Cette pensée s’accorde parfaitement à la relation de Frédéric Chopin et de George Sand! Le musicien rencontre l’écrivaine en octobre 1836, par l’entremise de Liszt et Marie d’Agoult, tout juste revenus de leur voyage en Suisse avec elle. On ne peut pas dire qu’elle le séduise d’emblée! On connaît le mot fameux: « Quelle femme antipathique que cette Sand! Est-ce vraiment une femme? Je suis prêt à en douter. » Mais après quelques concerts triomphaux, et le ménage fait dans leurs histoires de cœur respectives, les deux créateurs se rapprochent définitivement: leur liaison est effective en juin 1838, c’est Delacroix qui nous l’atteste! Chopin apprécie sans doute chez Sand son ascendance polonaise, par son arrière-grand-père Maurice Saxe, et son tempérament très artiste, sa curiosité insatiable et sa compréhension si étonnante pour la musique: « Aucun autre art ne réveillera d’une manière aussi sublime le sentiment humain dans les entrailles de l’homme; aucun autre art ne peindra aux yeux de l’âme, et les splendeurs de la nature, et les délices de la contemplation et le caractère des peuples, et le tumulte de leurs passions, et les langueurs de leurs souffrances.

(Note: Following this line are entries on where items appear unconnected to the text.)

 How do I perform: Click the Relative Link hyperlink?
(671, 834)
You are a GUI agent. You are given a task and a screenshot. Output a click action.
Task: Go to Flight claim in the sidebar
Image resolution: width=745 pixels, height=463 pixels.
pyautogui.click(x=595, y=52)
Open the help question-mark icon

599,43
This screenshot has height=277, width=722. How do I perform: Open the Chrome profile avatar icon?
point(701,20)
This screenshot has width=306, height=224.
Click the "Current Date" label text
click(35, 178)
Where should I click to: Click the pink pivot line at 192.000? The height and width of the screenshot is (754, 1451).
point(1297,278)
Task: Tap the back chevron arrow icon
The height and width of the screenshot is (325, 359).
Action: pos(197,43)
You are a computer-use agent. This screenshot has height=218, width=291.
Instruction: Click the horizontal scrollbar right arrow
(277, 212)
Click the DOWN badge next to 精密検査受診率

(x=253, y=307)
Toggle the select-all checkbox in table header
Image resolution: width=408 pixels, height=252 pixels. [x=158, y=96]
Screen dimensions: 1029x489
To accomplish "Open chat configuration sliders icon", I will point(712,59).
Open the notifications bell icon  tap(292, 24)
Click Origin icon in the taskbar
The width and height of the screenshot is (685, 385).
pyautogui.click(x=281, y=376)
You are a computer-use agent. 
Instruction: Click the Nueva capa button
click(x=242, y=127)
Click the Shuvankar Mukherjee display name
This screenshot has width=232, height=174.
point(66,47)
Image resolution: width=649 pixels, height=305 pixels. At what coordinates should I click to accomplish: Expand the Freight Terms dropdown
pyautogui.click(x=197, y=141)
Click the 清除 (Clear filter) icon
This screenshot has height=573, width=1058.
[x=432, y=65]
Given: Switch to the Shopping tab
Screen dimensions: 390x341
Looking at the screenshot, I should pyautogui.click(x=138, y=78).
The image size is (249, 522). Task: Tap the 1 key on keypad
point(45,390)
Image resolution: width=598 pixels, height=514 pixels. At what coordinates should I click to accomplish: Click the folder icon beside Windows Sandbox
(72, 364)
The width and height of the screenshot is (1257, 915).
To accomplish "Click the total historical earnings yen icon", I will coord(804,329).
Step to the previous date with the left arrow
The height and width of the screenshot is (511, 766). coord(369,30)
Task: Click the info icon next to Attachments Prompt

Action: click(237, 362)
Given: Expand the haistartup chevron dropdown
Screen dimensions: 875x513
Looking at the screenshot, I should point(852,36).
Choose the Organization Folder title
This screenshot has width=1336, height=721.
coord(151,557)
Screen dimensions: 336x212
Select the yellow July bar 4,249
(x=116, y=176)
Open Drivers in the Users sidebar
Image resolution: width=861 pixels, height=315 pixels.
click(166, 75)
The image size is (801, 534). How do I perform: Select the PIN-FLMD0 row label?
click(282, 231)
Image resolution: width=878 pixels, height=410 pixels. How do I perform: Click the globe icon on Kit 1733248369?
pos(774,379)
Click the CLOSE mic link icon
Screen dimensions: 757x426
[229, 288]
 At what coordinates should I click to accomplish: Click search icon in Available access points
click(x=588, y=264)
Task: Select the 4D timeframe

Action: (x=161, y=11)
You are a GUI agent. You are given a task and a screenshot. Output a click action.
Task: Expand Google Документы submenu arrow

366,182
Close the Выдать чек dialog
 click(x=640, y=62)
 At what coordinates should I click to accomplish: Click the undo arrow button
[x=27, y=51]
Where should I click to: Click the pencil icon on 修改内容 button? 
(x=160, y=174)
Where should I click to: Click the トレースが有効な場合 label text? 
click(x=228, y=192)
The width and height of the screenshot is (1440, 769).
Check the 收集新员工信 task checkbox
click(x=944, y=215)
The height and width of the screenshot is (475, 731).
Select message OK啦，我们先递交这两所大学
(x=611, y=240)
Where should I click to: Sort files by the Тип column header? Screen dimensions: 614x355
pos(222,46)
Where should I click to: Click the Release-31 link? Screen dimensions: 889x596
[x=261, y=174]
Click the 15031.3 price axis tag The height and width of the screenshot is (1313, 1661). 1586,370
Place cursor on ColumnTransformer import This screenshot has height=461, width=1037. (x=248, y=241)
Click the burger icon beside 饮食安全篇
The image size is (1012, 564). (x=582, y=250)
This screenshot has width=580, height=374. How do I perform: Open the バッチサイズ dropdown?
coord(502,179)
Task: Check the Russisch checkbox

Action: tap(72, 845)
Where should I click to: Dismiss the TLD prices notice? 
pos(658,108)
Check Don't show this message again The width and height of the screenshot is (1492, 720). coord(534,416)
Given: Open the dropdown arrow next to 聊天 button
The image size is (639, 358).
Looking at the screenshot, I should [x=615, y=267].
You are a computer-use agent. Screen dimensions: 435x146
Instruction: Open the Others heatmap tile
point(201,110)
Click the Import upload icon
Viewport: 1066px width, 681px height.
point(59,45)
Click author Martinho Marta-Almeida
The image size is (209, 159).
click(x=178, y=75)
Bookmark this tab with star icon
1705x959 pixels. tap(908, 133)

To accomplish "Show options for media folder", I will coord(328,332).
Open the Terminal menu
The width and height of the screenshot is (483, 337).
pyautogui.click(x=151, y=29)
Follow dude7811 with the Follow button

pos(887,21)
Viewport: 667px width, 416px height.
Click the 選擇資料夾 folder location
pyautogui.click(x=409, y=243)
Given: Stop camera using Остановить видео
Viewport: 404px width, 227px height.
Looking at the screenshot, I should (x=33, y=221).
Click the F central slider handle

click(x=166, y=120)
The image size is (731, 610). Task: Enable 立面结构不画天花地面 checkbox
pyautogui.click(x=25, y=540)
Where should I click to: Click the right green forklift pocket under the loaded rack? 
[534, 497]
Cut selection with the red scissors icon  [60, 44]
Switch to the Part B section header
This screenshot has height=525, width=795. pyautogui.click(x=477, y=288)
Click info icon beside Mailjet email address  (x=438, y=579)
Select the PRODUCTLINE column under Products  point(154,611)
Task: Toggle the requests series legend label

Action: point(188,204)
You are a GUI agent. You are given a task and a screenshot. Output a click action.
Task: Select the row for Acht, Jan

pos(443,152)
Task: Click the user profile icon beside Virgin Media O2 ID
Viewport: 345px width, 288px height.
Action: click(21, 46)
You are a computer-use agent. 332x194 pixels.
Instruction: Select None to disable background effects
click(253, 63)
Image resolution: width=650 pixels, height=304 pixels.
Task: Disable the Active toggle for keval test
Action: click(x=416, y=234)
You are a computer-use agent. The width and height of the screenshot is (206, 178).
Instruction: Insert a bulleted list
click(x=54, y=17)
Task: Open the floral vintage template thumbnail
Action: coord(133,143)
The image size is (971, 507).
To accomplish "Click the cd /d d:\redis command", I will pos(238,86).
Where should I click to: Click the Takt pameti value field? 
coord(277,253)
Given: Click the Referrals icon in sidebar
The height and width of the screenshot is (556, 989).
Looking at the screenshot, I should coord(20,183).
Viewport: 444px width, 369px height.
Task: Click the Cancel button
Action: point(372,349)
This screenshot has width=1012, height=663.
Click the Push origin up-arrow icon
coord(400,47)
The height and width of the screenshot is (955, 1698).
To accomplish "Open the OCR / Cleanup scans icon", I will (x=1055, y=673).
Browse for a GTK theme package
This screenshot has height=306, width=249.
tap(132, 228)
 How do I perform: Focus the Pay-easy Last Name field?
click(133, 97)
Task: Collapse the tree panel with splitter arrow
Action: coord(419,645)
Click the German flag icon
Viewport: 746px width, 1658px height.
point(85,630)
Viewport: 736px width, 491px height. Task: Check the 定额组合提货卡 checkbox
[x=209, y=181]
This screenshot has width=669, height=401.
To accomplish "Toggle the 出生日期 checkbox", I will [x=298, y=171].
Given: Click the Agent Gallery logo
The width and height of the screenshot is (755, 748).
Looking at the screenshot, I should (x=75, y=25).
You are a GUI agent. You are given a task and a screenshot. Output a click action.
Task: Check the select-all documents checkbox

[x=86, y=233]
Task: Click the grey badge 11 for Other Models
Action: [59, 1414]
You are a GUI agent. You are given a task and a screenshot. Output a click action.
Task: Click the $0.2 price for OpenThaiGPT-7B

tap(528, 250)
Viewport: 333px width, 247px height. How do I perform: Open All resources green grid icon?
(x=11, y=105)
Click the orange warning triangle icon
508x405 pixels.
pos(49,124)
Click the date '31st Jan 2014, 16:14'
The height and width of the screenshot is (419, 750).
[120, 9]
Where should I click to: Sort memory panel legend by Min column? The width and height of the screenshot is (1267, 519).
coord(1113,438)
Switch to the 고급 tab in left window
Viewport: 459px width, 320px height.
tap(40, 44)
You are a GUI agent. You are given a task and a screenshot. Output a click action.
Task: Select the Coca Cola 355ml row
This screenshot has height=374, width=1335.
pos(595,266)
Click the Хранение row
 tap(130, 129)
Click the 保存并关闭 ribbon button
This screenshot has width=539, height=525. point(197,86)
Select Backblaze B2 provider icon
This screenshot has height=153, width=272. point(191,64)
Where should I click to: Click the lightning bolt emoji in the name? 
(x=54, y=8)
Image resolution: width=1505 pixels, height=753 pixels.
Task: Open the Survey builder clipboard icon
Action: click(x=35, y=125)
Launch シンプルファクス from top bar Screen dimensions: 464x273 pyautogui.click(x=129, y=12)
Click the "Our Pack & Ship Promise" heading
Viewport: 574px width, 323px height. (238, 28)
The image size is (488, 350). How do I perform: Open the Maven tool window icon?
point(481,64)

Le regret, l’espoir, la terreur, le recueil lement, la consternation, l’enthousiasme, la foi, le doute, la gloire, le calme, tout cela et plus encore, la musique nous le donne et nous le reprend, au gré de son génie et selon toute la portée du nôtre… » Elle écrira des pages d’une acuité stupéfiante sur l’art de Chopin. Pour le reste et passé les emballements romanesques, Sand sauvera littéralement la vie et l’œuvre du musicien. Sans Nohant et les attentions infinies de son hôtesse, nous n’aurions pas l’œuvre que nous connaissons.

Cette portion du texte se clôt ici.